治療は故障部位の特定から始まります。故障の原因がわかったらまず部品交換をしないで治せるか、部品を交換すれば治るのか、部品が入手できない場合は自作出来るかなどを考えてから治療に入ります。

自分で解決策が見つからない場合は他のドクターと話し合ったり、ネットで他地区のおもちゃ病院の修理方法を検索したりしています。

開設以来の治癒率は96%と殆どのおもちゃは完治して退院できました。治らないのはICが破損していて交換できない、部品が入手できない、部品自作不可能などです。

ボランティア活動ですから治療(修理)代は無料で、部品交換が必要な場合は実費(平均して100~300円)をもらっています。

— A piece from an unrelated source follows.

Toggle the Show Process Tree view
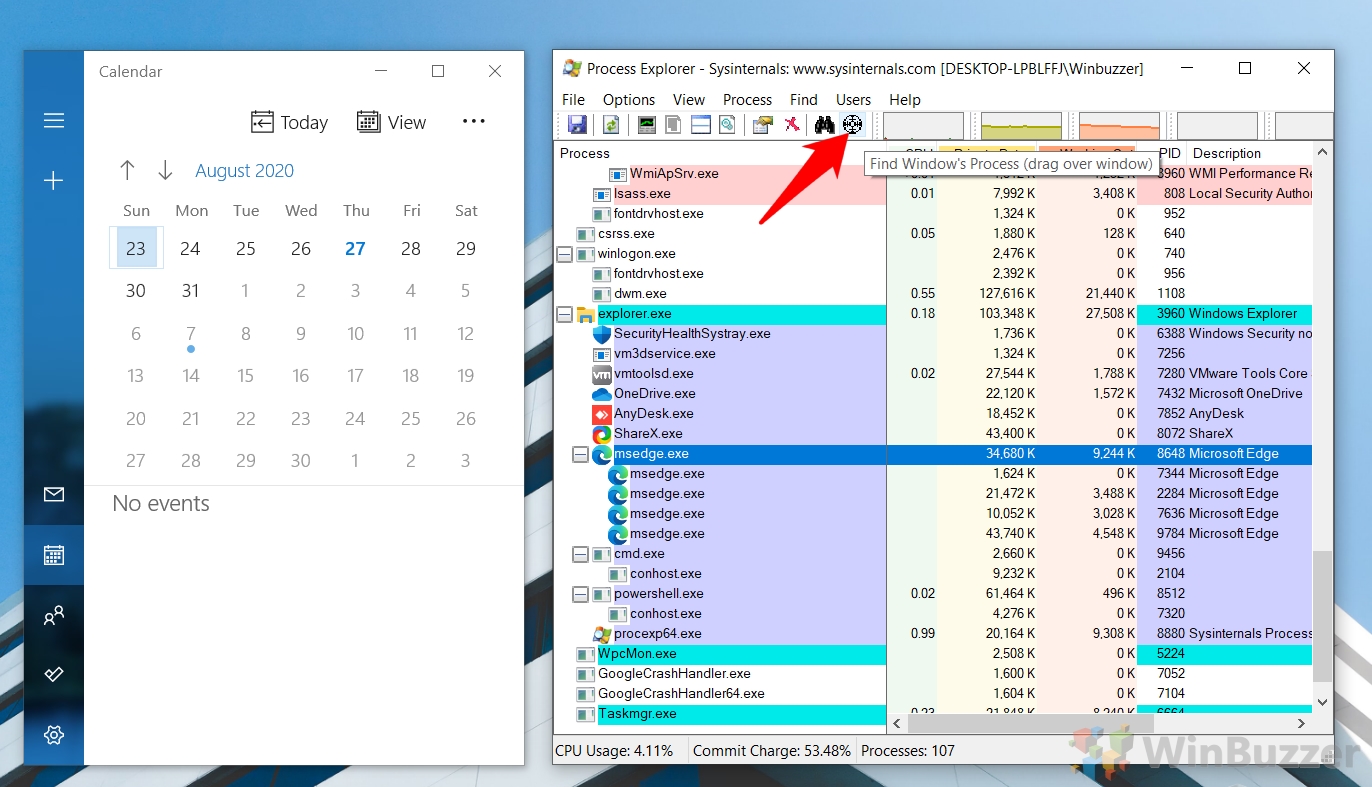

出来るだけ安価に抑えるために秋葉原電気街の路地のパーツ屋巡り、ネットのアマゾンやアリババで中国製の安いパーツを取り寄せ、ネットオークションでジャンク品(動かないが部品取り用)を探したりしています。

当初電子系おもちゃなど難しいおもちゃが来たらどうしようと気をもんでいましたが、実際に持ち込まれるおもちゃは男の子ならプラレール、ラジコン(車・ヘリコプター・ドローン)、トミカのミニカーなど、女の子ならしゃべるぬいぐるみ、犬の歩くぬいぐるみ、おままごとセットなど、幼児ならアンパンマン、音の出るおもちゃ、キーボード、ピアノなど、お年寄りなら思い出の詰まったオルゴール、ヒーリング(癒し系)ドールなど種種雑多でいまだに初めて見るおもちゃもあります。

最近のお子さんはおもちゃを大事にしないと思っていましたが誤解でした。

お子さんが、困った顔、半べそ状態で持ち込んだ足が折れた犬のぬいぐるみ、お下がりを繰り返した70年代製のプラレールなどが完治し、お子さんの目を輝かせた笑顔をみると治療の苦労は一瞬で吹き飛んでしまいます。

今まで治療したおもちゃは3,500個を超えました。

これからもあの笑顔見たさに続けたいと思っています。